*Exercise aim:* The output must be the data, printed exactly as written.
Exercise inputs section start
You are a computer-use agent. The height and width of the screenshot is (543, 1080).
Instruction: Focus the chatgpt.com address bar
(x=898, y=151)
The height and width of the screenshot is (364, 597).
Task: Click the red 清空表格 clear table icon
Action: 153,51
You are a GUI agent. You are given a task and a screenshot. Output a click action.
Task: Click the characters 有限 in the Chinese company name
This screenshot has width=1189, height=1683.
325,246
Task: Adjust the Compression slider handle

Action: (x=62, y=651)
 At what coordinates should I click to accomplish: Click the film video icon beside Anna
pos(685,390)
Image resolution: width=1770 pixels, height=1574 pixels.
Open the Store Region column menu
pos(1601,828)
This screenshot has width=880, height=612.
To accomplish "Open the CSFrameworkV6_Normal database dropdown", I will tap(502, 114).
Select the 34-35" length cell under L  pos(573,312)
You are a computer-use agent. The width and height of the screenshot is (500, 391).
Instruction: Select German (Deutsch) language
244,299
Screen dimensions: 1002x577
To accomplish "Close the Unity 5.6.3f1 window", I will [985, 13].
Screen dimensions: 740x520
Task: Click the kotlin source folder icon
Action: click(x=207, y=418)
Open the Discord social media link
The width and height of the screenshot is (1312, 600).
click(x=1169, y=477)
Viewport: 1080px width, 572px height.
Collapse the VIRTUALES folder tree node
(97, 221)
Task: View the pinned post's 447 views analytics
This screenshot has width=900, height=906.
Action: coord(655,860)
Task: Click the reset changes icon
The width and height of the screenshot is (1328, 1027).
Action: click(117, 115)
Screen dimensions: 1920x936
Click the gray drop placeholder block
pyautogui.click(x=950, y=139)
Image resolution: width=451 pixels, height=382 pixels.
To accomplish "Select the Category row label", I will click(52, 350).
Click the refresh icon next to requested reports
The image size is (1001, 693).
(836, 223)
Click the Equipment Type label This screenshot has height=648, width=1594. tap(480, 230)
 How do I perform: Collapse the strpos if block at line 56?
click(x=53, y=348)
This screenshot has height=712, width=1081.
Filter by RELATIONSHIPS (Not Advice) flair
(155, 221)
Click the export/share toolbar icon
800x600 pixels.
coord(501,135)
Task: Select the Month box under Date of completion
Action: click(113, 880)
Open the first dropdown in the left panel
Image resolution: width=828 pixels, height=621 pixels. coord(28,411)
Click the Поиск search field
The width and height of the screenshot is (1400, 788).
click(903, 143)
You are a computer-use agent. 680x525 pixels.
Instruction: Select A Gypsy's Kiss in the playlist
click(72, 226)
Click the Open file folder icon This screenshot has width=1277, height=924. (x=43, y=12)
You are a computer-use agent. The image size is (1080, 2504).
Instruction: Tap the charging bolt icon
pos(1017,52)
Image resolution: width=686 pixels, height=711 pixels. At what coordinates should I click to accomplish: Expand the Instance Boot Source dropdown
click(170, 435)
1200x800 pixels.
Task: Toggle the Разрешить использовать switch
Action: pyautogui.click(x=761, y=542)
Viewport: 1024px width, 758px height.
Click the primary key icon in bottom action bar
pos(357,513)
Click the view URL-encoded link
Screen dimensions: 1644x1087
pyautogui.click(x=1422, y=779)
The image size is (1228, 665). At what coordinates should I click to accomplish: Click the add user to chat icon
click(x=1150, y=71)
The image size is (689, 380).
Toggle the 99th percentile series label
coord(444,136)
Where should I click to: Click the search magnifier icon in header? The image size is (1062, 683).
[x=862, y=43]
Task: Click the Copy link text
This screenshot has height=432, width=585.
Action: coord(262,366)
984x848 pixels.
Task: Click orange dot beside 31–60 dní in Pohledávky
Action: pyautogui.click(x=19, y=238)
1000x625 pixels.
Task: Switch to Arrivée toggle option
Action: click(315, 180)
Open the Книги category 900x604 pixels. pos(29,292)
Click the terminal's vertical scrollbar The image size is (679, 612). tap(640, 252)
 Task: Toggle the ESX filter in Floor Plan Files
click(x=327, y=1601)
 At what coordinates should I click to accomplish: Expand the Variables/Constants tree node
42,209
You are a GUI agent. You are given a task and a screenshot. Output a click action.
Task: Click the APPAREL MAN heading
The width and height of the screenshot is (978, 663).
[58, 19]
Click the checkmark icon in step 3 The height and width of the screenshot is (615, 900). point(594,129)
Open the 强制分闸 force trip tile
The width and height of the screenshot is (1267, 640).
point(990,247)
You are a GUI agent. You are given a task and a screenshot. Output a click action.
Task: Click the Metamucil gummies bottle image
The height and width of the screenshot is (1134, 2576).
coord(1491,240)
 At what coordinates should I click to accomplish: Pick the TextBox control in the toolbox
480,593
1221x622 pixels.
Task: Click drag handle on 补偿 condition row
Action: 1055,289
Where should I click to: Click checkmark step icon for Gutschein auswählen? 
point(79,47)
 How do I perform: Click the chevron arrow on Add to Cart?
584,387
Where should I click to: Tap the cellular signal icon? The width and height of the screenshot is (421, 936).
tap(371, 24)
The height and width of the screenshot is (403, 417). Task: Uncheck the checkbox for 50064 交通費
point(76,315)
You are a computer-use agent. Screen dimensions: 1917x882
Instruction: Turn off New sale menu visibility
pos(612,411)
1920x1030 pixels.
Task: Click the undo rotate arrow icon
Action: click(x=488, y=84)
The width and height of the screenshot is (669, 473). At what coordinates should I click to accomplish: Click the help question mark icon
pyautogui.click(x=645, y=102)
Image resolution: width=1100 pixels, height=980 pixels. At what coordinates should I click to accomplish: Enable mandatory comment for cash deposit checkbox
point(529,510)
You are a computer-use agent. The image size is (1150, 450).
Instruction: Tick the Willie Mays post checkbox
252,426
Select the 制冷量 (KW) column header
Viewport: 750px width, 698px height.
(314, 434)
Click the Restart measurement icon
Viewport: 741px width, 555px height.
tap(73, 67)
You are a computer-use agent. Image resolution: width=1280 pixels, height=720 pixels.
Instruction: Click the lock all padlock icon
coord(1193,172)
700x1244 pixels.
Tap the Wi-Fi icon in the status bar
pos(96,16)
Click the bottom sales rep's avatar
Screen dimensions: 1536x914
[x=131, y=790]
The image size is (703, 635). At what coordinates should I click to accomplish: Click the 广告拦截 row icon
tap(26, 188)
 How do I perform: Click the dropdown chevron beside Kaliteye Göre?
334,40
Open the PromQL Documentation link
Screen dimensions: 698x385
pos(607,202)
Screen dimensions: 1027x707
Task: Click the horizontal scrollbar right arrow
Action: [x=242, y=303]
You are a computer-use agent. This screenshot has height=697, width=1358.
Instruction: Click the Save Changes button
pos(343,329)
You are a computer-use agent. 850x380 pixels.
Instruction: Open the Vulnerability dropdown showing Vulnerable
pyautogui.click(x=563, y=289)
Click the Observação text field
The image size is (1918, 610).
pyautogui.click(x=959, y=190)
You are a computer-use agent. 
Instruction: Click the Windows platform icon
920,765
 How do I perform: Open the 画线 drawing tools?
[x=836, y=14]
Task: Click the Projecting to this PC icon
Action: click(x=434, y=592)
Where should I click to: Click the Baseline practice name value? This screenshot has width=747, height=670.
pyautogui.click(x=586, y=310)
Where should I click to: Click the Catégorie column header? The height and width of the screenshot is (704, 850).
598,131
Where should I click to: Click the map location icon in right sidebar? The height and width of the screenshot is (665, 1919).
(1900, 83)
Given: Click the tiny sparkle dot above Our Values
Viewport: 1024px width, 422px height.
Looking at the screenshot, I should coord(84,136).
Exercise inputs section end
*Result of the task:*
You are a computer-use agent. The height and width of the screenshot is (543, 1080).
Instruction: Focus the chatgpt.com address bar
(x=898, y=151)
The height and width of the screenshot is (364, 597).
Task: Click the red 清空表格 clear table icon
Action: 153,51
You are a GUI agent. You are given a task and a screenshot. Output a click action.
Task: Click the characters 有限 in the Chinese company name
This screenshot has width=1189, height=1683.
325,246
Task: Adjust the Compression slider handle

Action: (x=62, y=651)
 At what coordinates should I click to accomplish: Click the film video icon beside Anna
pos(685,390)
Image resolution: width=1770 pixels, height=1574 pixels.
Open the Store Region column menu
pos(1601,828)
This screenshot has width=880, height=612.
To accomplish "Open the CSFrameworkV6_Normal database dropdown", I will tap(502, 114).
Select the 34-35" length cell under L  pos(573,312)
You are a computer-use agent. The width and height of the screenshot is (500, 391).
Instruction: Select German (Deutsch) language
244,299
Screen dimensions: 1002x577
To accomplish "Close the Unity 5.6.3f1 window", I will [985, 13].
Screen dimensions: 740x520
Task: Click the kotlin source folder icon
Action: click(x=207, y=418)
Open the Discord social media link
The width and height of the screenshot is (1312, 600).
click(x=1169, y=477)
Viewport: 1080px width, 572px height.
Collapse the VIRTUALES folder tree node
(97, 221)
Task: View the pinned post's 447 views analytics
This screenshot has width=900, height=906.
Action: coord(655,860)
Task: Click the reset changes icon
The width and height of the screenshot is (1328, 1027).
Action: click(117, 115)
Screen dimensions: 1920x936
Click the gray drop placeholder block
pyautogui.click(x=950, y=139)
Image resolution: width=451 pixels, height=382 pixels.
To accomplish "Select the Category row label", I will click(52, 350).
Click the refresh icon next to requested reports
The image size is (1001, 693).
(836, 223)
Click the Equipment Type label This screenshot has height=648, width=1594. tap(480, 230)
 How do I perform: Collapse the strpos if block at line 56?
click(x=53, y=348)
This screenshot has height=712, width=1081.
Filter by RELATIONSHIPS (Not Advice) flair
(155, 221)
Click the export/share toolbar icon
800x600 pixels.
coord(501,135)
Task: Select the Month box under Date of completion
Action: click(113, 880)
Open the first dropdown in the left panel
Image resolution: width=828 pixels, height=621 pixels. coord(28,411)
Click the Поиск search field
The width and height of the screenshot is (1400, 788).
click(903, 143)
You are a computer-use agent. 680x525 pixels.
Instruction: Select A Gypsy's Kiss in the playlist
click(72, 226)
Click the Open file folder icon This screenshot has width=1277, height=924. (x=43, y=12)
You are a computer-use agent. The image size is (1080, 2504).
Instruction: Tap the charging bolt icon
pos(1017,52)
Image resolution: width=686 pixels, height=711 pixels. At what coordinates should I click to accomplish: Expand the Instance Boot Source dropdown
click(170, 435)
1200x800 pixels.
Task: Toggle the Разрешить использовать switch
Action: pyautogui.click(x=761, y=542)
Viewport: 1024px width, 758px height.
Click the primary key icon in bottom action bar
pos(357,513)
Click the view URL-encoded link
Screen dimensions: 1644x1087
pyautogui.click(x=1422, y=779)
The image size is (1228, 665). At what coordinates should I click to accomplish: Click the add user to chat icon
click(x=1150, y=71)
The image size is (689, 380).
Toggle the 99th percentile series label
coord(444,136)
Where should I click to: Click the search magnifier icon in header? The image size is (1062, 683).
[x=862, y=43]
Task: Click the Copy link text
This screenshot has height=432, width=585.
Action: coord(262,366)
984x848 pixels.
Task: Click orange dot beside 31–60 dní in Pohledávky
Action: pyautogui.click(x=19, y=238)
1000x625 pixels.
Task: Switch to Arrivée toggle option
Action: click(315, 180)
Open the Книги category 900x604 pixels. pos(29,292)
Click the terminal's vertical scrollbar The image size is (679, 612). tap(640, 252)
 Task: Toggle the ESX filter in Floor Plan Files
click(x=327, y=1601)
 At what coordinates should I click to accomplish: Expand the Variables/Constants tree node
42,209
You are a GUI agent. You are given a task and a screenshot. Output a click action.
Task: Click the APPAREL MAN heading
The width and height of the screenshot is (978, 663).
[58, 19]
Click the checkmark icon in step 3 The height and width of the screenshot is (615, 900). point(594,129)
Open the 强制分闸 force trip tile
The width and height of the screenshot is (1267, 640).
point(990,247)
You are a GUI agent. You are given a task and a screenshot. Output a click action.
Task: Click the Metamucil gummies bottle image
The height and width of the screenshot is (1134, 2576).
coord(1491,240)
 At what coordinates should I click to accomplish: Pick the TextBox control in the toolbox
480,593
1221x622 pixels.
Task: Click drag handle on 补偿 condition row
Action: 1055,289
Where should I click to: Click checkmark step icon for Gutschein auswählen? 
point(79,47)
 How do I perform: Click the chevron arrow on Add to Cart?
584,387
Where should I click to: Tap the cellular signal icon? The width and height of the screenshot is (421, 936).
tap(371, 24)
The height and width of the screenshot is (403, 417). Task: Uncheck the checkbox for 50064 交通費
point(76,315)
You are a computer-use agent. Screen dimensions: 1917x882
Instruction: Turn off New sale menu visibility
pos(612,411)
1920x1030 pixels.
Task: Click the undo rotate arrow icon
Action: click(x=488, y=84)
The width and height of the screenshot is (669, 473). At what coordinates should I click to accomplish: Click the help question mark icon
pyautogui.click(x=645, y=102)
Image resolution: width=1100 pixels, height=980 pixels. At what coordinates should I click to accomplish: Enable mandatory comment for cash deposit checkbox
point(529,510)
You are a computer-use agent. The image size is (1150, 450).
Instruction: Tick the Willie Mays post checkbox
252,426
Select the 制冷量 (KW) column header
Viewport: 750px width, 698px height.
(314, 434)
Click the Restart measurement icon
Viewport: 741px width, 555px height.
tap(73, 67)
You are a computer-use agent. Image resolution: width=1280 pixels, height=720 pixels.
Instruction: Click the lock all padlock icon
coord(1193,172)
700x1244 pixels.
Tap the Wi-Fi icon in the status bar
pos(96,16)
Click the bottom sales rep's avatar
Screen dimensions: 1536x914
[x=131, y=790]
The image size is (703, 635). At what coordinates should I click to accomplish: Click the 广告拦截 row icon
tap(26, 188)
 How do I perform: Click the dropdown chevron beside Kaliteye Göre?
334,40
Open the PromQL Documentation link
Screen dimensions: 698x385
pos(607,202)
Screen dimensions: 1027x707
Task: Click the horizontal scrollbar right arrow
Action: [x=242, y=303]
You are a computer-use agent. This screenshot has height=697, width=1358.
Instruction: Click the Save Changes button
pos(343,329)
You are a computer-use agent. 850x380 pixels.
Instruction: Open the Vulnerability dropdown showing Vulnerable
pyautogui.click(x=563, y=289)
Click the Observação text field
The image size is (1918, 610).
pyautogui.click(x=959, y=190)
You are a computer-use agent. 
Instruction: Click the Windows platform icon
920,765
 How do I perform: Open the 画线 drawing tools?
[x=836, y=14]
Task: Click the Projecting to this PC icon
Action: click(x=434, y=592)
Where should I click to: Click the Baseline practice name value? This screenshot has width=747, height=670.
pyautogui.click(x=586, y=310)
Where should I click to: Click the Catégorie column header? The height and width of the screenshot is (704, 850).
598,131
Where should I click to: Click the map location icon in right sidebar? The height and width of the screenshot is (665, 1919).
(1900, 83)
Given: Click the tiny sparkle dot above Our Values
Viewport: 1024px width, 422px height.
Looking at the screenshot, I should coord(84,136).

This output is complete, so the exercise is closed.